Our favorite way to preserve summer heirloom tomatoes is actually Alton’s Tomato Vodka and Bloody Mary recipes, cheers.



Add yours
  1. 1
    christine kantorik

    I have been dehydrating my sliced zucchini. Works great in soup, stews and sauces. It doesn’t mush when rehyrated.

  2. 2
    Cele Durney

    When the tomato vines go berserk and you can’t keep up with canning the tomatoes, an easy way to deal with them is to rinse and dry the tomatoes and put them in a paper bag in the freezer for future use for soups and stews. When you need some, just remove them from the paper bag and run them under warm (not hot) water. The skins will peel very easily. I then usually let them sit for about 20-30 minutes before attempting to dice them and remove the core. Cele Durney

  3. 3
    Va Bushon

    You are better off shredding your zucchini, lightly salting it (helps to rid the squash of its juices), squeezing out the moisture and freezing in a convenient size vacuum pack, then you can use it in soups, breads, etc and it will have less tendency to mush when thawed.
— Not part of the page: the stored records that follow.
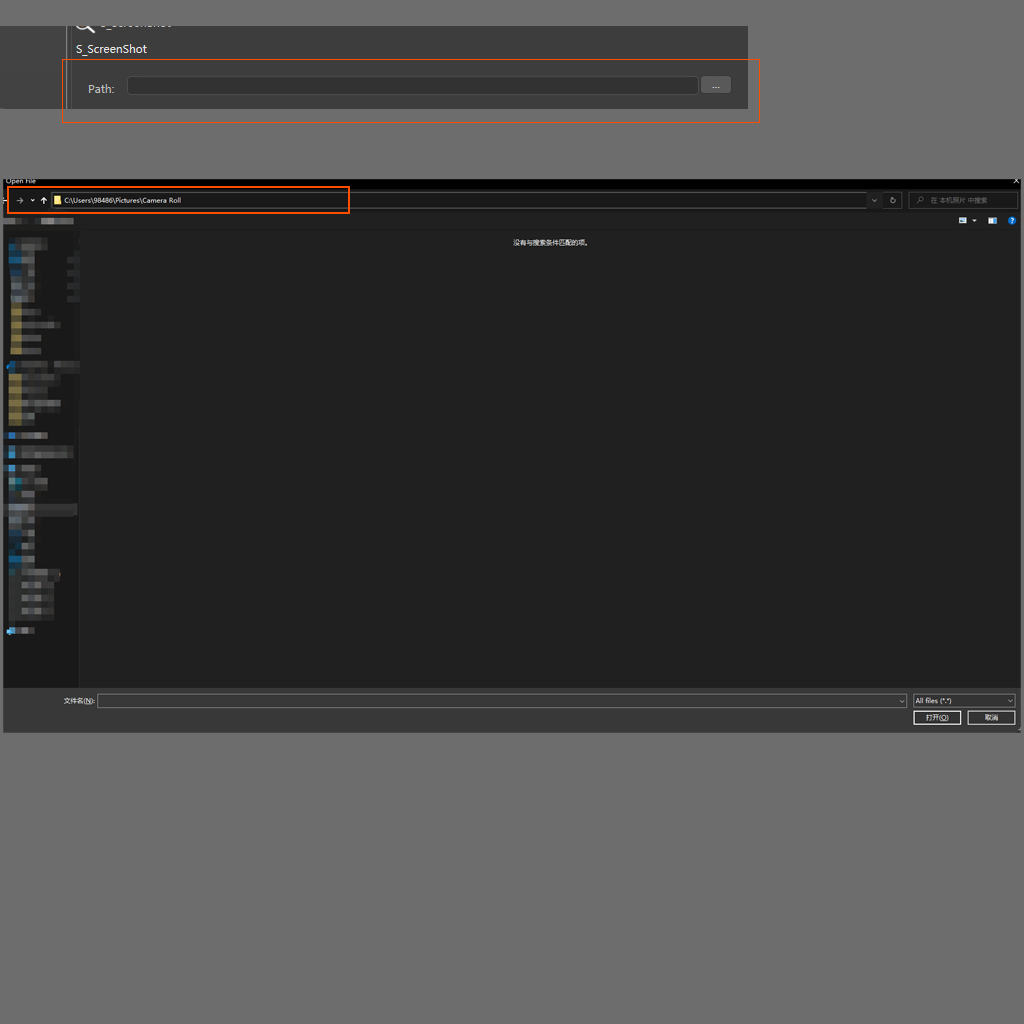
Task: Focus the Path text field
Action: point(412,86)
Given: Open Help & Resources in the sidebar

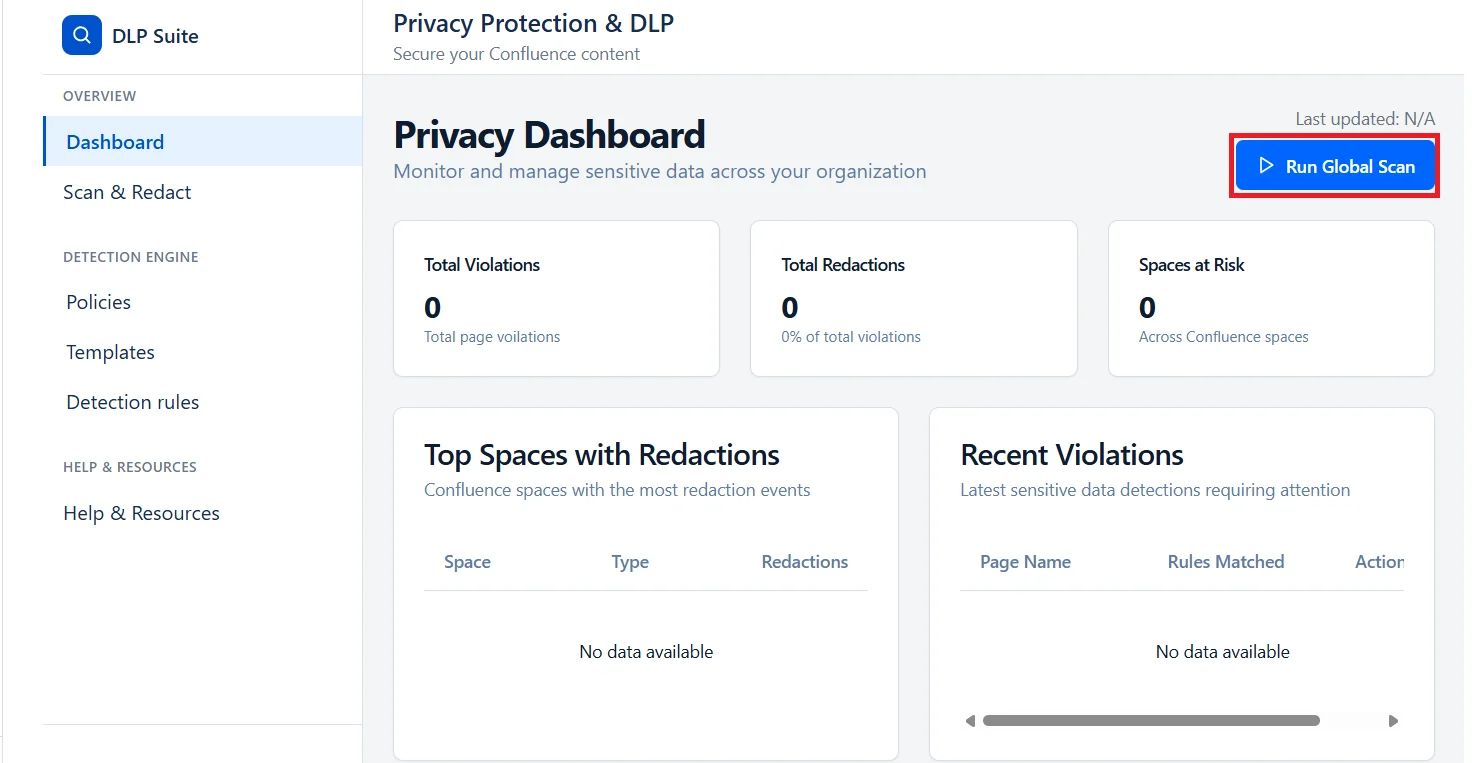Looking at the screenshot, I should (141, 513).
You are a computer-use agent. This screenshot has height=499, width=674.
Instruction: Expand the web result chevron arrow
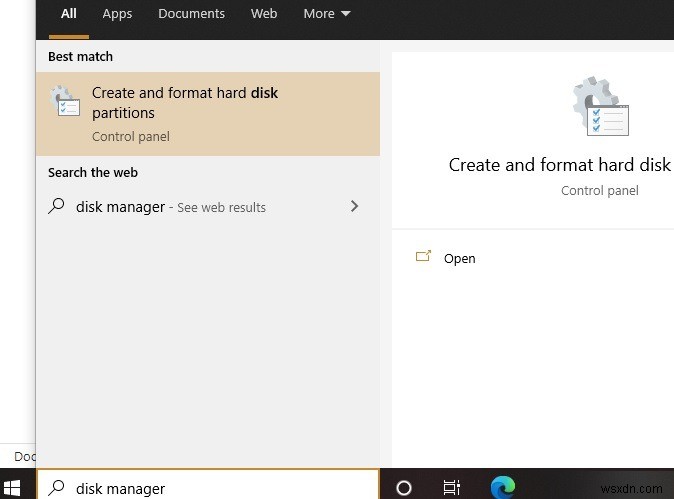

You can use the liquid in water (like the cucumber juice when I make pickle relish), straight up or add to your smoothies. I also freeze the zucchini liquid for future use. It is not recommended to can your zucchini. I love giving away my veggies to those in need, too. Can it, dehydrate it, or freeze it and give it away is my motto.

  4. 4

    The Vitamin C, ascorbic acid, is an antioxidant. It serves to preserve flavor and color. You can get unflavored ones. Or, if you like the flavor the Orange flavored tablets impart, you can use those, too.

  5. 5

    I am looking very forward to giving this a try, though not for the purpose of preservation, necessarily. The blanch and shock method gives me a great way to eat nearly fresh fruits that I wouldn’t otherwise be able to eat due to oral allergy syndrome. Stone fruits are an absolute no-no (among many other, unfortunately) as the proteins in them cause an extreme allergic reaction (epi-pen level reactions) for me. However, the flash heating causes the proteins to change just enough to make them edible for me, while actually keeping them in a firmer, more natural state. A very welcomed change from the cooked/mostly mushy consistency of fully canned fruits. Thank you, Alton!

  6. 9

    I little more instruction on the blanching process might actually make your post useful. How long for one, and how long for the other? Seriously. 😐

  7. 10

    Ok, so here is my problem. I have an extremely old recipe for extremely excellent watermelon rind pickles. However, the breeders of watermelons are now going for seedless and, apparently, rindless watermelon. I cannot find watermelon that has rind thick enough to pickle. What to do, what to do?

  8. 11
    Annalee Gilbert

    Mr Brown, this past month, I was able to purchase two lugs of Georgia peaches. The first box, my husband and boys ate up in three days. 25 pounds between 3 men! The second box I was able to use your recipe to freeze. I am so looking forward on the Iowa frozen winter to make peach cobbler to remind me that summer will come again. Thanks again for all your diligence work. Annalee Gilbert.